Entries taken from a collection:
········

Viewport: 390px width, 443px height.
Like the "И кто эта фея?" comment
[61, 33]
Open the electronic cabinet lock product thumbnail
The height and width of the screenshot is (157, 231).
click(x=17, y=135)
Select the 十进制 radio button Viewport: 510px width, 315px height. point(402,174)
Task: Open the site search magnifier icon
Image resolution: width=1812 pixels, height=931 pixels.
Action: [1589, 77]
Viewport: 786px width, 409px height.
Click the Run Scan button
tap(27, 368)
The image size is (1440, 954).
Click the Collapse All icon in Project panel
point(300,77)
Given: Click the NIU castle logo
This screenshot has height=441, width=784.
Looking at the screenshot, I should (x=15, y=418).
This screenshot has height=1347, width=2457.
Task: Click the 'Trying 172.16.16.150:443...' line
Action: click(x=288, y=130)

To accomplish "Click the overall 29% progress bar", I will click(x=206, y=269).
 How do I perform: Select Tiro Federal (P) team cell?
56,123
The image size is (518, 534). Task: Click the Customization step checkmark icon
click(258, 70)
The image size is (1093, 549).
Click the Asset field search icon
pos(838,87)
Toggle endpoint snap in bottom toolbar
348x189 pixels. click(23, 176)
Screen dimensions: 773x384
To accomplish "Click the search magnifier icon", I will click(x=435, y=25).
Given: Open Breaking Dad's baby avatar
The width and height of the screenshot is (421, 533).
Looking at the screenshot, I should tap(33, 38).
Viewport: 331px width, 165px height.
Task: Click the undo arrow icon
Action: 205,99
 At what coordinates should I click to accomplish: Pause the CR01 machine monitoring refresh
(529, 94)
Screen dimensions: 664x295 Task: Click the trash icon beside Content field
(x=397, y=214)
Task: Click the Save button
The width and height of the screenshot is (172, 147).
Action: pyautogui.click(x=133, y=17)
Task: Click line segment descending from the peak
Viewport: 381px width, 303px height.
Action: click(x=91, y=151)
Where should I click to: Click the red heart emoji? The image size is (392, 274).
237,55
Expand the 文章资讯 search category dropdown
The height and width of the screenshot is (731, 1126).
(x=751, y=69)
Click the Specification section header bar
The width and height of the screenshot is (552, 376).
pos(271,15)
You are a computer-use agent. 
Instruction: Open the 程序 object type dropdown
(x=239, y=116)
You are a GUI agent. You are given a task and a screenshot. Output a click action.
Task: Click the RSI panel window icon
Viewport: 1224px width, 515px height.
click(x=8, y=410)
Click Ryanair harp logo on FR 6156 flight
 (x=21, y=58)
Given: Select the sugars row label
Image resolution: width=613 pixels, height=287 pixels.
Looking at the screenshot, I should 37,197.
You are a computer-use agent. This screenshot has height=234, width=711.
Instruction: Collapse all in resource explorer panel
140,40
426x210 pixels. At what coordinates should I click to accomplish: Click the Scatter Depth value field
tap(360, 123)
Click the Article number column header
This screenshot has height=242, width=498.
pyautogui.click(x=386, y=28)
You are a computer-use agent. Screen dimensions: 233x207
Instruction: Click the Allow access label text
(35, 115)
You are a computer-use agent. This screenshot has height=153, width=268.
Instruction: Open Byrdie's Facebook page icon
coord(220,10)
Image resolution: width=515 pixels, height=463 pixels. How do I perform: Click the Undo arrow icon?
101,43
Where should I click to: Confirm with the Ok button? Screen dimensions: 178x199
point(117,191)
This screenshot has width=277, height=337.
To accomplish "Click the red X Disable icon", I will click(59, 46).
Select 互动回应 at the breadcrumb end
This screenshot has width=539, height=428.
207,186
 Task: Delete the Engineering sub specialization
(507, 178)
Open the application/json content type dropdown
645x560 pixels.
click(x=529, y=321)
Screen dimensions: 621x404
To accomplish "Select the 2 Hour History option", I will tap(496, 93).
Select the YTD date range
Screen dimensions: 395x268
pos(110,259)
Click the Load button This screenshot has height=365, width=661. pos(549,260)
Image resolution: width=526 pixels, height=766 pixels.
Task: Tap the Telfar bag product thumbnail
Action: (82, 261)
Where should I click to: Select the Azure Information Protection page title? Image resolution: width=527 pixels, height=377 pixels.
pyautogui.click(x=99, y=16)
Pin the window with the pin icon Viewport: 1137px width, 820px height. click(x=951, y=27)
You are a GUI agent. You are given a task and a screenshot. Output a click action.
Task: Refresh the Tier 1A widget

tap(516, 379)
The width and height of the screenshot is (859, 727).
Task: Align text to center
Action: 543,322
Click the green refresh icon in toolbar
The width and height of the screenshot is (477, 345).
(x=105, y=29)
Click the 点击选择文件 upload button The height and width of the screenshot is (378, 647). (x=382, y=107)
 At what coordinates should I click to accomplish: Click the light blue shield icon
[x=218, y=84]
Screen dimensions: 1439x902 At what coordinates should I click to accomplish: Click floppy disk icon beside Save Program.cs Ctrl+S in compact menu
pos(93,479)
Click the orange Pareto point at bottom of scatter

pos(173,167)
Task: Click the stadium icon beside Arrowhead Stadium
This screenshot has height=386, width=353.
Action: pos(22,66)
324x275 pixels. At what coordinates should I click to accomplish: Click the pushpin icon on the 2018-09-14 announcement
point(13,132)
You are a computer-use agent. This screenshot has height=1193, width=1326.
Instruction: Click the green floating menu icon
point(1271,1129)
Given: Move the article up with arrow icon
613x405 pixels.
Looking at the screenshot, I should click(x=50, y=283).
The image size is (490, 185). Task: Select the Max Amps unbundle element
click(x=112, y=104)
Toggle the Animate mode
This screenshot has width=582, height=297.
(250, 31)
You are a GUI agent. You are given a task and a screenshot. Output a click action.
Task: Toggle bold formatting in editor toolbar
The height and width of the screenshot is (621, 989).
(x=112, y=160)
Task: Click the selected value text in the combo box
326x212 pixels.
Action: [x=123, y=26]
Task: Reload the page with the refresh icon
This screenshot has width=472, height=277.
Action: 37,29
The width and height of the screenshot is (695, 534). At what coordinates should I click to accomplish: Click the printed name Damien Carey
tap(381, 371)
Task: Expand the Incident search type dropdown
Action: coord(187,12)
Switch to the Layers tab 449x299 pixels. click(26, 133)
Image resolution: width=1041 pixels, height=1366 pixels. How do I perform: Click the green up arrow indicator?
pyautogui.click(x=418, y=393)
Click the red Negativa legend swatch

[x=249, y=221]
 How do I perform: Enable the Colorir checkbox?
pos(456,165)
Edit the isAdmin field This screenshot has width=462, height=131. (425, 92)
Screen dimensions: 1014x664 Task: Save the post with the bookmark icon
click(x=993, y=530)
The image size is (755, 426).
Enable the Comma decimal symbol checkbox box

········

The entries above must each be repeated exactly.

**Answer area:**
Viewport: 390px width, 443px height.
Like the "И кто эта фея?" comment
[61, 33]
Open the electronic cabinet lock product thumbnail
The height and width of the screenshot is (157, 231).
click(x=17, y=135)
Select the 十进制 radio button Viewport: 510px width, 315px height. point(402,174)
Task: Open the site search magnifier icon
Image resolution: width=1812 pixels, height=931 pixels.
Action: [1589, 77]
Viewport: 786px width, 409px height.
Click the Run Scan button
tap(27, 368)
The image size is (1440, 954).
Click the Collapse All icon in Project panel
point(300,77)
Given: Click the NIU castle logo
This screenshot has height=441, width=784.
Looking at the screenshot, I should (x=15, y=418).
This screenshot has height=1347, width=2457.
Task: Click the 'Trying 172.16.16.150:443...' line
Action: click(x=288, y=130)

To accomplish "Click the overall 29% progress bar", I will click(x=206, y=269).
 How do I perform: Select Tiro Federal (P) team cell?
56,123
The image size is (518, 534). Task: Click the Customization step checkmark icon
click(258, 70)
The image size is (1093, 549).
Click the Asset field search icon
pos(838,87)
Toggle endpoint snap in bottom toolbar
348x189 pixels. click(23, 176)
Screen dimensions: 773x384
To accomplish "Click the search magnifier icon", I will click(x=435, y=25).
Given: Open Breaking Dad's baby avatar
The width and height of the screenshot is (421, 533).
Looking at the screenshot, I should tap(33, 38).
Viewport: 331px width, 165px height.
Task: Click the undo arrow icon
Action: 205,99
 At what coordinates should I click to accomplish: Pause the CR01 machine monitoring refresh
(529, 94)
Screen dimensions: 664x295 Task: Click the trash icon beside Content field
(x=397, y=214)
Task: Click the Save button
The width and height of the screenshot is (172, 147).
Action: pyautogui.click(x=133, y=17)
Task: Click line segment descending from the peak
Viewport: 381px width, 303px height.
Action: click(x=91, y=151)
Where should I click to: Click the red heart emoji? The image size is (392, 274).
237,55
Expand the 文章资讯 search category dropdown
The height and width of the screenshot is (731, 1126).
(x=751, y=69)
Click the Specification section header bar
The width and height of the screenshot is (552, 376).
pos(271,15)
You are a computer-use agent. 
Instruction: Open the 程序 object type dropdown
(x=239, y=116)
You are a GUI agent. You are given a task and a screenshot. Output a click action.
Task: Click the RSI panel window icon
Viewport: 1224px width, 515px height.
click(x=8, y=410)
Click Ryanair harp logo on FR 6156 flight
 (x=21, y=58)
Given: Select the sugars row label
Image resolution: width=613 pixels, height=287 pixels.
Looking at the screenshot, I should 37,197.
You are a computer-use agent. This screenshot has height=234, width=711.
Instruction: Collapse all in resource explorer panel
140,40
426x210 pixels. At what coordinates should I click to accomplish: Click the Scatter Depth value field
tap(360, 123)
Click the Article number column header
This screenshot has height=242, width=498.
pyautogui.click(x=386, y=28)
You are a computer-use agent. Screen dimensions: 233x207
Instruction: Click the Allow access label text
(35, 115)
You are a computer-use agent. This screenshot has height=153, width=268.
Instruction: Open Byrdie's Facebook page icon
coord(220,10)
Image resolution: width=515 pixels, height=463 pixels. How do I perform: Click the Undo arrow icon?
101,43
Where should I click to: Confirm with the Ok button? Screen dimensions: 178x199
point(117,191)
This screenshot has width=277, height=337.
To accomplish "Click the red X Disable icon", I will click(59, 46).
Select 互动回应 at the breadcrumb end
This screenshot has width=539, height=428.
207,186
 Task: Delete the Engineering sub specialization
(507, 178)
Open the application/json content type dropdown
645x560 pixels.
click(x=529, y=321)
Screen dimensions: 621x404
To accomplish "Select the 2 Hour History option", I will tap(496, 93).
Select the YTD date range
Screen dimensions: 395x268
pos(110,259)
Click the Load button This screenshot has height=365, width=661. pos(549,260)
Image resolution: width=526 pixels, height=766 pixels.
Task: Tap the Telfar bag product thumbnail
Action: (82, 261)
Where should I click to: Select the Azure Information Protection page title? Image resolution: width=527 pixels, height=377 pixels.
pyautogui.click(x=99, y=16)
Pin the window with the pin icon Viewport: 1137px width, 820px height. click(x=951, y=27)
You are a GUI agent. You are given a task and a screenshot. Output a click action.
Task: Refresh the Tier 1A widget

tap(516, 379)
The width and height of the screenshot is (859, 727).
Task: Align text to center
Action: 543,322
Click the green refresh icon in toolbar
The width and height of the screenshot is (477, 345).
(x=105, y=29)
Click the 点击选择文件 upload button The height and width of the screenshot is (378, 647). (x=382, y=107)
 At what coordinates should I click to accomplish: Click the light blue shield icon
[x=218, y=84]
Screen dimensions: 1439x902 At what coordinates should I click to accomplish: Click floppy disk icon beside Save Program.cs Ctrl+S in compact menu
pos(93,479)
Click the orange Pareto point at bottom of scatter

pos(173,167)
Task: Click the stadium icon beside Arrowhead Stadium
This screenshot has height=386, width=353.
Action: pos(22,66)
324x275 pixels. At what coordinates should I click to accomplish: Click the pushpin icon on the 2018-09-14 announcement
point(13,132)
You are a computer-use agent. This screenshot has height=1193, width=1326.
Instruction: Click the green floating menu icon
point(1271,1129)
Given: Move the article up with arrow icon
613x405 pixels.
Looking at the screenshot, I should click(x=50, y=283).
The image size is (490, 185). Task: Select the Max Amps unbundle element
click(x=112, y=104)
Toggle the Animate mode
This screenshot has width=582, height=297.
(250, 31)
You are a GUI agent. You are given a task and a screenshot. Output a click action.
Task: Toggle bold formatting in editor toolbar
The height and width of the screenshot is (621, 989).
(x=112, y=160)
Task: Click the selected value text in the combo box
326x212 pixels.
Action: [x=123, y=26]
Task: Reload the page with the refresh icon
This screenshot has width=472, height=277.
Action: 37,29
The width and height of the screenshot is (695, 534). At what coordinates should I click to accomplish: Click the printed name Damien Carey
tap(381, 371)
Task: Expand the Incident search type dropdown
Action: coord(187,12)
Switch to the Layers tab 449x299 pixels. click(26, 133)
Image resolution: width=1041 pixels, height=1366 pixels. How do I perform: Click the green up arrow indicator?
pyautogui.click(x=418, y=393)
Click the red Negativa legend swatch

[x=249, y=221]
 How do I perform: Enable the Colorir checkbox?
pos(456,165)
Edit the isAdmin field This screenshot has width=462, height=131. (425, 92)
Screen dimensions: 1014x664 Task: Save the post with the bookmark icon
click(x=993, y=530)
The image size is (755, 426).
Enable the Comma decimal symbol checkbox box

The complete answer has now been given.